[Newcompiler] Fwd: About getting one parser

Tue Aug 22 19:00:15 UTC 2006

andy and damien
are in the new compiler list?

Begin forwarded message:

> From: "Andrew Tween" <amtween at hotmail.com>
> Date: 22 août 2006 20:47:58 HAEC
> To: stéphane ducasse <ducasse at iam.unibe.ch>, "Marcus Denker"  
> <denker at iam.unibe.ch>
> Cc: "math su" <mathieusuen at yahoo.fr>, "Philippe Marschall"  
> <philippe.marschall at gmail.com>
> Subject: Re: About getting one parser
>
> Hi Stef and all,
>> we are discussing with mathieu about what to do for the parser.
>> And indeed this would be good to have one parser that would work well
>> for all the needs
>> we have.
>
> Agreed. Not just the Parser, also the Compiler.
>
>>
>> So mathieu will talk to you about that. Here are some of our  
>> questions.
>> - Does it make sense to have Shout parser a subclass of a common
>> super of the new clean parser?
>
> By the new clean parser I assume you mean the Smacc based one -  
> SqueakParser in
> the NewCompiler package?
>
> I have already done some investigation into this. I have a visitor  
> class which
> goes through the AST trying to gather the same information that the  
> ShoutParser
> produces. I haven't got very far with it, but it is immediately  
> obvious that the
> AST nodes do not, currently, contain enough information to  
> replicate the
> ShoutParser's output.
>
>     The first thing I looked at was comments. These were easily  
> patched up, by
> storing extra information in the scanner. Rather than simply  
> recording the
> comment strings, I record the string + the start position. The  
> question of where
> comments should go in the AST is then avoided, I get them from the  
> scanner.
>
>     A good aim for the  parser/scanner/AST, would be to store  
> enough information
> so that the original source could be reproduced exactly. i.e. no  
> reformatting,
> whitespace the same, everything exactly the same as the original.  
> Whitespace
> could be stored in the scanner, the same way that comments are.  
> Then the only
> question is how the non-whitespace/non-comment parts of the source  
> are broken
> down, and stored.
>
>     For example, #'&&&' could be simply stored as a [symbol] with  
> source
> [#'&&&'] and a certain range. Or, it could be stored as  
> [symbolStart] with
> source [#], followed by [string] with source ['&&&']. There are  
> some oddities in
> the current (old) Parser such as this being a valid symbol
>
>     # "can there really be a comment here?"

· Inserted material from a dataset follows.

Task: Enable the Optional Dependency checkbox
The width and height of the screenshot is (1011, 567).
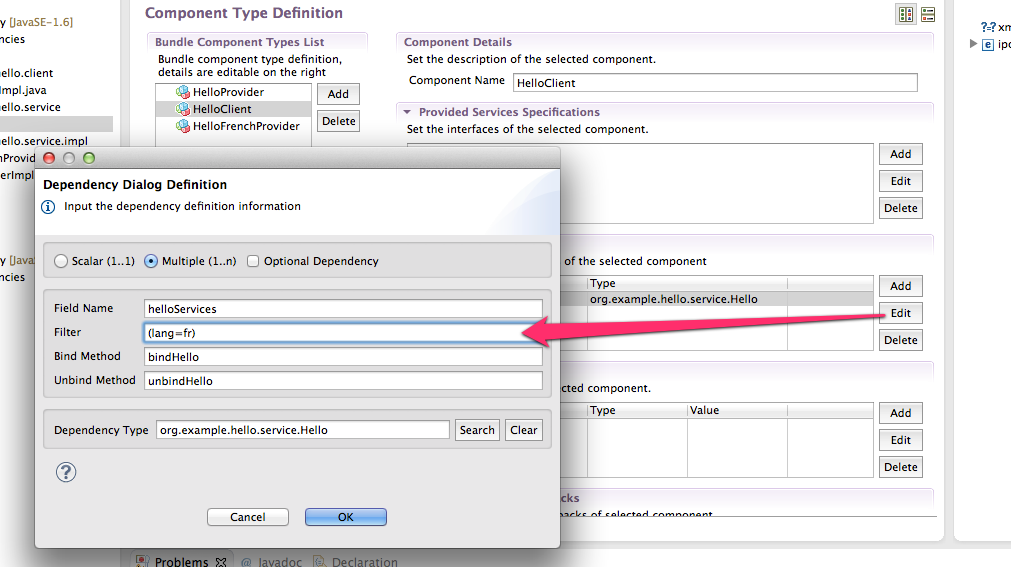Action: (253, 261)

>     "and another one here?
>     thisIsTheSymbol
>
> If this kind of wierdness is to be replicated in the new parser,  
> e.g. for
> backwards compatibility, then it is necessary to store it split up [#]

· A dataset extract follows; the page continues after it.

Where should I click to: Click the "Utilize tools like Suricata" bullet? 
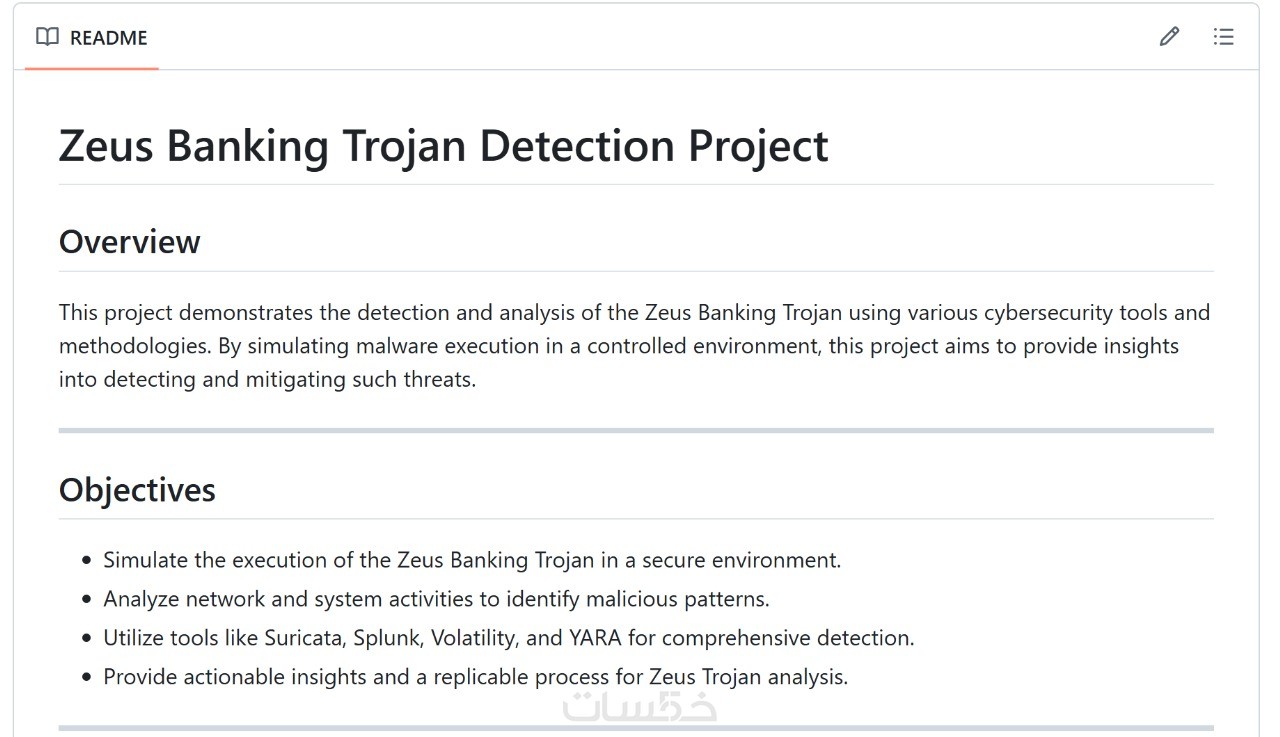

> [thisIstehSymbol], with the comments stored in-between, or stored  
> elsewhere
> (e.g. in the scanner).
>
> Ok. Back to the question of whether it is a good idea to have the  
> Shout
> parser/scanner as subclasses of the SqueakParser/SqueakScanner.
>
>     If all the Shout parser is doing is some extra processing  
> before calling the
> super method, then it isn't a bad thing.

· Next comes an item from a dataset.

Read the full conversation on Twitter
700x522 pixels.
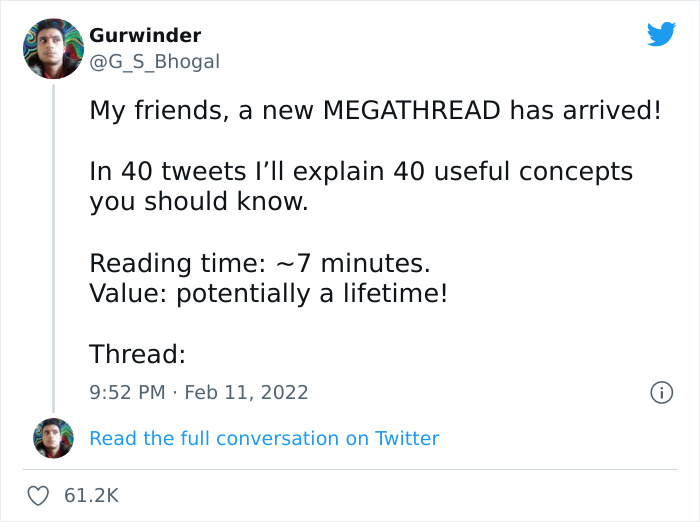click(264, 438)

>     What would be nasty is if the ShoutScanner redefines the
> sannerDefinition/parserDefinition. One reason for doing this is to  
> record extra
> info, by introducing extra reduction actions. For example, pragmas  
> are on my
> mind at the moment, so the grammer currently is ...
>
>     Pragmas:
>          "<" PragmaMessage ">"      {#pragma:}
>         | Pragmas "<" PragmaMessage ">"    {#pragmas:};
>
> but could be expanded so the < and > tokens became non-terminals,  
> and had
> reduction actions...
>
>     PragmaStart: "<" {#pragmaStart: };
>     PragmaEnd: ">" {#pragmaEnd: };
>     Pragmas:
>          PragmaStart PragmaMessage PragmaEnd      {#pragma:}
>         | Pragmas PragmaStart PragmaMessage PragmaEnd    {#pragmas:};
>
> In this way the source ranges of the < and > can be recorded. The  
> grammar can
> easily become very complex if too much of this kind of stuff is  
> done. If the
> grammar of the Smacc parser became overly complex (in either  
> SqueakParser, or a
> Shout subclass), then I would simply leave the Shout parser as it  
> is today, as a
> dedicated hand-written parser.
>
>> - Can shout be using a non dedicated parser (what would be then the
>> points to pay attention).
>
> I have covered some above. But there are some other gotchas.
>
> error recovery - if the source is incomplete, Shout still needs to  
> know the
> ranges of the tokens already processed.  e.g.  '(((((1+'  has some  
> ranges for
> parenthesis, number, binarySelector; but probably no AST.
>
> garbage - Shout parses on each keystroke. It is easy to create too  
> many objects,
> which take time to create, and time to garbage collect. Here is an  
> example which
> takes a *very* long time to parse...
>
>     [SqueakParser parseMethod: 'a ^10e999999' ] timeToRun.
>
> It takes about 4 minutes.
> So there needs to be a way to defer the creation of literals, until  
> they are
> needed. (Shout simply records the source range of the number, but  
> doesn't create
> the object. That is one of the reasons why it does its own number  
> parsing).
>
>> -....
>>
>> Now mathieu is working on in which nodes do we put comments and this
>> reminded me that Philippe has the possibility
>> to annotate the AST with information. Is it in the AST?
>
> Consider this question - "Into which nodes should we put whitespace?"
> :)
>
>>
>> How could we proceed?
>
> I will keep on with my experiments to make Shout use the  
> SqueakParser, and
> hopefully things will become clearer.
> Cheers,
> Andy
>
>>
>> Mathieu writes some tests... and deal with the comments :)
>>
>> Stef
>>
>